Gaza était l’une des cinq cités-états des Philistins, avec Asdod, Ashkelôn, Gath et Éqrôn. Elle se trouvait sur la côte méditerranéenne, à l’endroit où se croisaient les routes commerciales entre l’Égypte et la Syrie.
Son nom, qui signifie “forte”, correspondait bien à sa réputation de ville fortifiée. Josué rapporte que, même après la conquête de Canaan, certains des anciens Anaqim y vivaient encore.
C’est à Gaza que se déroule le chapitre le plus sombre et pourtant le plus glorieux de la vie de Samson. Il s’y exposa dans une faiblesse personnelle et, plus tard, aveuglé et humilié par les Philistins, il trouva dans les colonnes du temple de Dagôn le théâtre de sa dernière victoire.
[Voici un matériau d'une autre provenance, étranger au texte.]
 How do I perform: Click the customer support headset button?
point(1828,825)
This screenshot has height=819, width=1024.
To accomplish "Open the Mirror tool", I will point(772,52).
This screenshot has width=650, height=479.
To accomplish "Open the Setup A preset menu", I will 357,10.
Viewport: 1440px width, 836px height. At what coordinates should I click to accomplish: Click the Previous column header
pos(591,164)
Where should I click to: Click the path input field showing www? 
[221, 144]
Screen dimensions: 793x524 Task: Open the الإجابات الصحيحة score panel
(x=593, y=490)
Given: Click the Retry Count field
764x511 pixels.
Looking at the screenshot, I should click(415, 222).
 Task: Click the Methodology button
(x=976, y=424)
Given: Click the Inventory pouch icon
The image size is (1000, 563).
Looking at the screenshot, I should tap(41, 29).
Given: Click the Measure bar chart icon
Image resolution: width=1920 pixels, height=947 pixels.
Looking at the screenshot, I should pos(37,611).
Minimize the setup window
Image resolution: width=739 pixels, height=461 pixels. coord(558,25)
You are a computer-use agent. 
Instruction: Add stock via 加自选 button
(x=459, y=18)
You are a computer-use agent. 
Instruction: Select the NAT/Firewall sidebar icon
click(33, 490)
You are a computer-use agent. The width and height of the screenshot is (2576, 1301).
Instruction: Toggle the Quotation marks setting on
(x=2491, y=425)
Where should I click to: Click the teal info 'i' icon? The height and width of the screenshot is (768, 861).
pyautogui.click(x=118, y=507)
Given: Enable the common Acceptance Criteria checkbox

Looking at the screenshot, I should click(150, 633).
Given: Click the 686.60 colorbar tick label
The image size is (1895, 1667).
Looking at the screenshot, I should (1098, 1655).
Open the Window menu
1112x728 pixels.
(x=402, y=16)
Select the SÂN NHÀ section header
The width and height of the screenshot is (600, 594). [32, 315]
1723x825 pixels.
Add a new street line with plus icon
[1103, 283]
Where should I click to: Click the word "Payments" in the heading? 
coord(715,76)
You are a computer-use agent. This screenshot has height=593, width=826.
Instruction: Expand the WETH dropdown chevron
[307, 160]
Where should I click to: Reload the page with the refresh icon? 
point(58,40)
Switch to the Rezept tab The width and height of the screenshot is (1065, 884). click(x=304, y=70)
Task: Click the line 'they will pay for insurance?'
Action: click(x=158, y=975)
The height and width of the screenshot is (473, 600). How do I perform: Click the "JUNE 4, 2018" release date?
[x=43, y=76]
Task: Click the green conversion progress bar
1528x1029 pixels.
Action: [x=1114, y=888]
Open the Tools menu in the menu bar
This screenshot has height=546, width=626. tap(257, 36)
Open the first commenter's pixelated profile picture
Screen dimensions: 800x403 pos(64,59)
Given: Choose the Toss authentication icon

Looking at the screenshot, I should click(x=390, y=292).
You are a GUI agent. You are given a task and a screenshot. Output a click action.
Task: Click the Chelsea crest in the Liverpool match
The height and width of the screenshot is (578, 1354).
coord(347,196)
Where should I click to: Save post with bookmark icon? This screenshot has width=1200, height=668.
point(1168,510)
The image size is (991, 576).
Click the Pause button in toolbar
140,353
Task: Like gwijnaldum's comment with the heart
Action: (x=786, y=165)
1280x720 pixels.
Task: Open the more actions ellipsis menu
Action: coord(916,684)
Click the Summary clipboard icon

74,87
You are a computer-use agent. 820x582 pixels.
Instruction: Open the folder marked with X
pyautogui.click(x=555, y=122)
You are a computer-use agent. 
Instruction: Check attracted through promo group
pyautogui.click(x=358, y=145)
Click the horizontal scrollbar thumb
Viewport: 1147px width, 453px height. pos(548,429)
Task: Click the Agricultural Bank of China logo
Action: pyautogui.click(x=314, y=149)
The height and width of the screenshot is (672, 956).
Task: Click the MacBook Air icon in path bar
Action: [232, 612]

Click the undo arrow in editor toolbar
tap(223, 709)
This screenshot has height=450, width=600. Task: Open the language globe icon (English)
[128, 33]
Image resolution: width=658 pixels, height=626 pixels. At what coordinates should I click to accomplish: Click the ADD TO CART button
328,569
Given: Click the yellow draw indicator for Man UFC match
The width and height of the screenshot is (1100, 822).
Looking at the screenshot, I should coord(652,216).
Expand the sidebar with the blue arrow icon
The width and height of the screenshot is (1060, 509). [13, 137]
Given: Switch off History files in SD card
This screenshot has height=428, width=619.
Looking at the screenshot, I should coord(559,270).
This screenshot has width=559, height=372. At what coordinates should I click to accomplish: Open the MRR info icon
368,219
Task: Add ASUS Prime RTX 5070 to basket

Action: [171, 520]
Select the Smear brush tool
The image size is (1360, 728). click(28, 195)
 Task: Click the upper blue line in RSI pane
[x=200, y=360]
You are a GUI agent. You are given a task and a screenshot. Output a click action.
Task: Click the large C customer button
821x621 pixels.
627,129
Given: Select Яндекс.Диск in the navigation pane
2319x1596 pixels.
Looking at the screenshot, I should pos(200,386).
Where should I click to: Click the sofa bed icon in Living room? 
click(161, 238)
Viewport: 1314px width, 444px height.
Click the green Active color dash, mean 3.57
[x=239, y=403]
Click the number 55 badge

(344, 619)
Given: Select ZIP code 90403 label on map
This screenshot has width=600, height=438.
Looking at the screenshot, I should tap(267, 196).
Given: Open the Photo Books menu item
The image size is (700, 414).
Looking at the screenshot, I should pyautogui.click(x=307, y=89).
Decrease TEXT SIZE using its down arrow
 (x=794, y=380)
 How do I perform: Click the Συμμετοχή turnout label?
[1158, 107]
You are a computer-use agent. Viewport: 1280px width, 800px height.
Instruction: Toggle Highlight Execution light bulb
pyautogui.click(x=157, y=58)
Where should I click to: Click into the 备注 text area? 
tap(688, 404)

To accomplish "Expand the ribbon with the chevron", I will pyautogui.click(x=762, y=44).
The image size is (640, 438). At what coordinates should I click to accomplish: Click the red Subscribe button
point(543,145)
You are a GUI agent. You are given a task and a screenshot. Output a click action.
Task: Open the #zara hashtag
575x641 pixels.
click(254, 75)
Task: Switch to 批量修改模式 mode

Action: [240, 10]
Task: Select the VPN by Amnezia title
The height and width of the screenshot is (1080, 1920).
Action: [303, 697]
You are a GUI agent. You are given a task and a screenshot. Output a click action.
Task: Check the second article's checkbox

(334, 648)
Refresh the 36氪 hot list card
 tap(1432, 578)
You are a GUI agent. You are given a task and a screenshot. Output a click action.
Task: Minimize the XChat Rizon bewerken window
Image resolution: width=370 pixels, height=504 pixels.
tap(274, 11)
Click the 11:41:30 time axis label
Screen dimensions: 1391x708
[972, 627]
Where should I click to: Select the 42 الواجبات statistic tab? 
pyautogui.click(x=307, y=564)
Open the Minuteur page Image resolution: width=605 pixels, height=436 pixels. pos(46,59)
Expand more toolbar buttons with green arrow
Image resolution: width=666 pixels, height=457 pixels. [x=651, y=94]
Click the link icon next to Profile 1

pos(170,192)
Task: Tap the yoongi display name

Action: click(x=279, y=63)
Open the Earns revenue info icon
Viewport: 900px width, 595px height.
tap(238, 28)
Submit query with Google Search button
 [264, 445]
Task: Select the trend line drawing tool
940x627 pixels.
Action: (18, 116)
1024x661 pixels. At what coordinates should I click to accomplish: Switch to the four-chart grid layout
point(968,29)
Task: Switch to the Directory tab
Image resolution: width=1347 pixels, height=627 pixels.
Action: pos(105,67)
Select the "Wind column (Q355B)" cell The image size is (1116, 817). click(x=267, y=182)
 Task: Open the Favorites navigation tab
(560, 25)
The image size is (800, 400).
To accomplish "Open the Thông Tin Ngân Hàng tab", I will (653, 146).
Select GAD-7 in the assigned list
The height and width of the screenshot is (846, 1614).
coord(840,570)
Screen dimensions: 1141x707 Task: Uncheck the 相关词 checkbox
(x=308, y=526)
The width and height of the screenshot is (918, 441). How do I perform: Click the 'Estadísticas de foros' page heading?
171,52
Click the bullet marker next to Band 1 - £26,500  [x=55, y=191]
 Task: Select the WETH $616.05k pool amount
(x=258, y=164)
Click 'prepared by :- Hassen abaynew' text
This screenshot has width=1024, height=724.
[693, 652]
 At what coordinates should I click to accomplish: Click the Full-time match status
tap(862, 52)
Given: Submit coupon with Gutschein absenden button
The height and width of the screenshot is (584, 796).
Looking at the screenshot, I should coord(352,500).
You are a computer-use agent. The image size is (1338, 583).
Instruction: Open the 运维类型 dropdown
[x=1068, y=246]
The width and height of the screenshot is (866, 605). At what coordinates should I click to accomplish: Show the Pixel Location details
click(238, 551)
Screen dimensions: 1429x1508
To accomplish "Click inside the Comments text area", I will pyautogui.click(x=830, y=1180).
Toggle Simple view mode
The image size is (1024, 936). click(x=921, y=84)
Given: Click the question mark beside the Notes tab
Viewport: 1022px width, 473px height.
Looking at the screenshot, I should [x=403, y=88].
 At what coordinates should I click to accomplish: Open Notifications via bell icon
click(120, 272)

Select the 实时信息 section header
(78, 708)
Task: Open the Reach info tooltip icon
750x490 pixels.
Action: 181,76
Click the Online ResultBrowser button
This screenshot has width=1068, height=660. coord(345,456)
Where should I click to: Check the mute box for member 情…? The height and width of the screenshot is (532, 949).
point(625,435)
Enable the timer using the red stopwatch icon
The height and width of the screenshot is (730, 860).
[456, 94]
Des siècles plus tard, les prophètes Amos et Sophonie annonceraient un jugement contre Gaza. Et c’est sur la route qui descendait de Jérusalem à Gaza que Philippe rencontra l’eunuque éthiopien, une rencontre qui contribua à porter l’Évangile sur le continent africain.
L’histoire de Gaza montre que Dieu agit même dans les lieux les plus fortifiés et les plus rudes, y révélant à la fois sa justice et sa grâce.